### DATASET
(begin)
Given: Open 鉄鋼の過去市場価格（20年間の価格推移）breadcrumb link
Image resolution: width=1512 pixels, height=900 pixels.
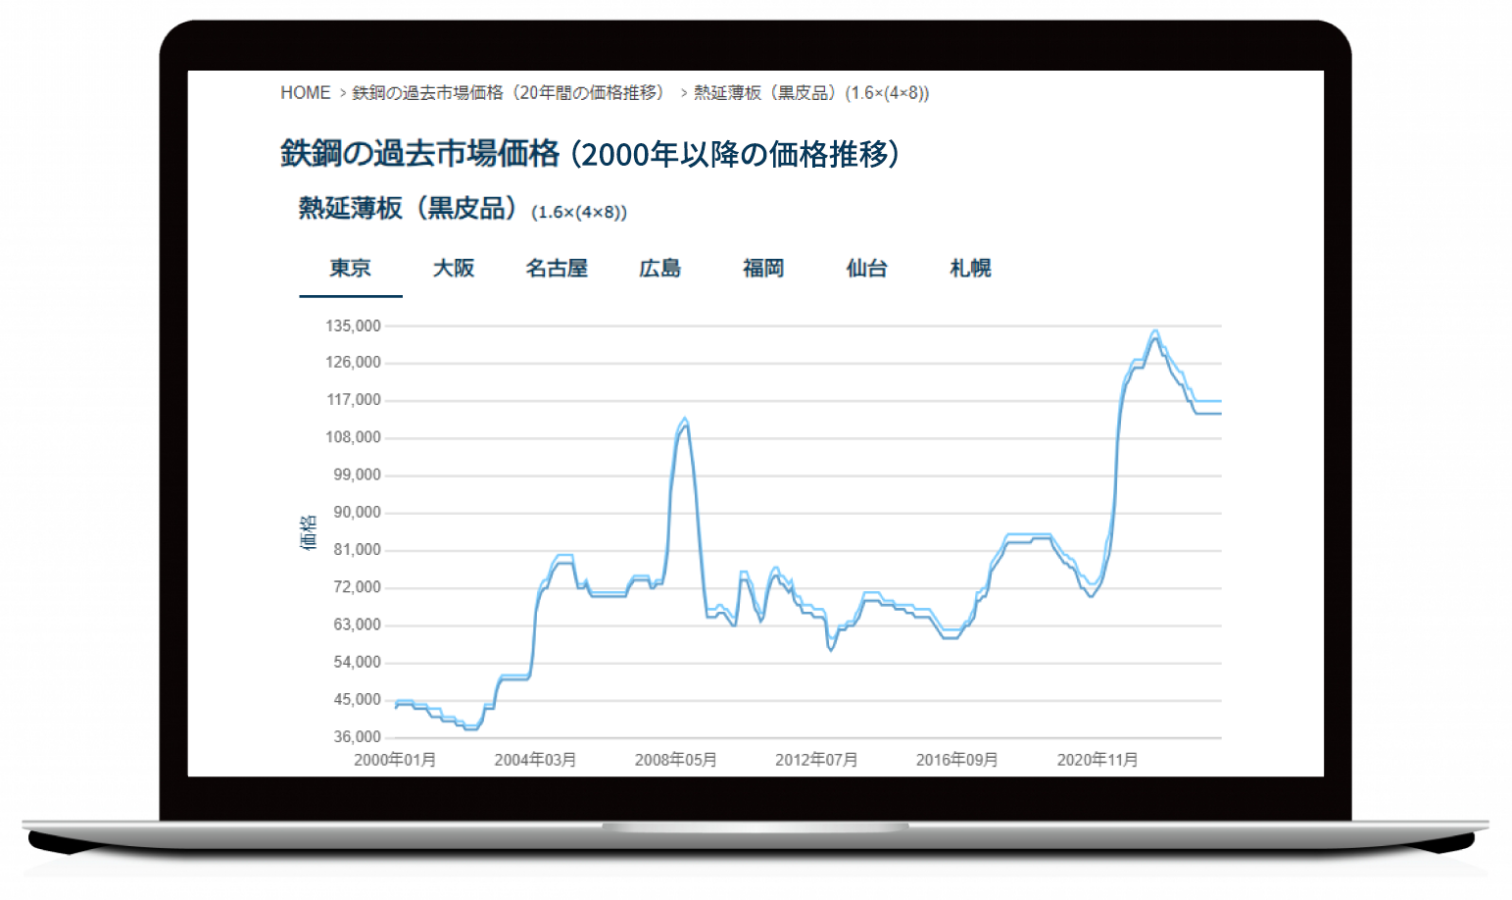Looking at the screenshot, I should point(508,93).
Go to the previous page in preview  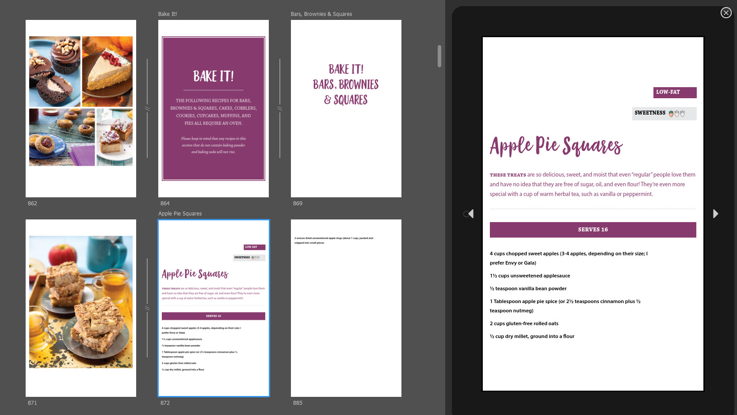coord(470,214)

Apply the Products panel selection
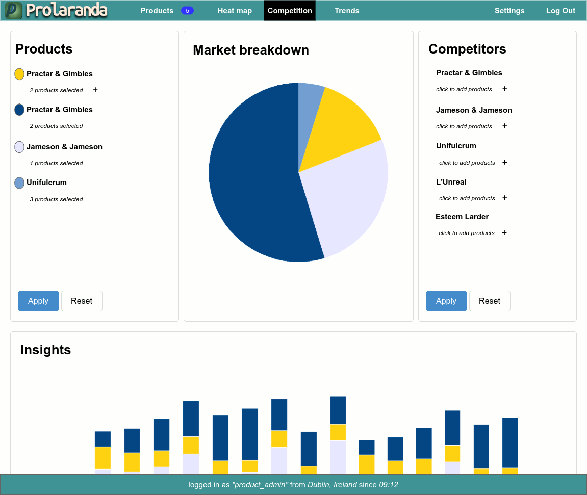click(x=38, y=301)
(end)
### INSTRUCTIONS FOR THE TASK
Identify every line in the data above that contains the word "Products", and copy each of those lines.

### WRITTEN RESPONSE
Apply the Products panel selection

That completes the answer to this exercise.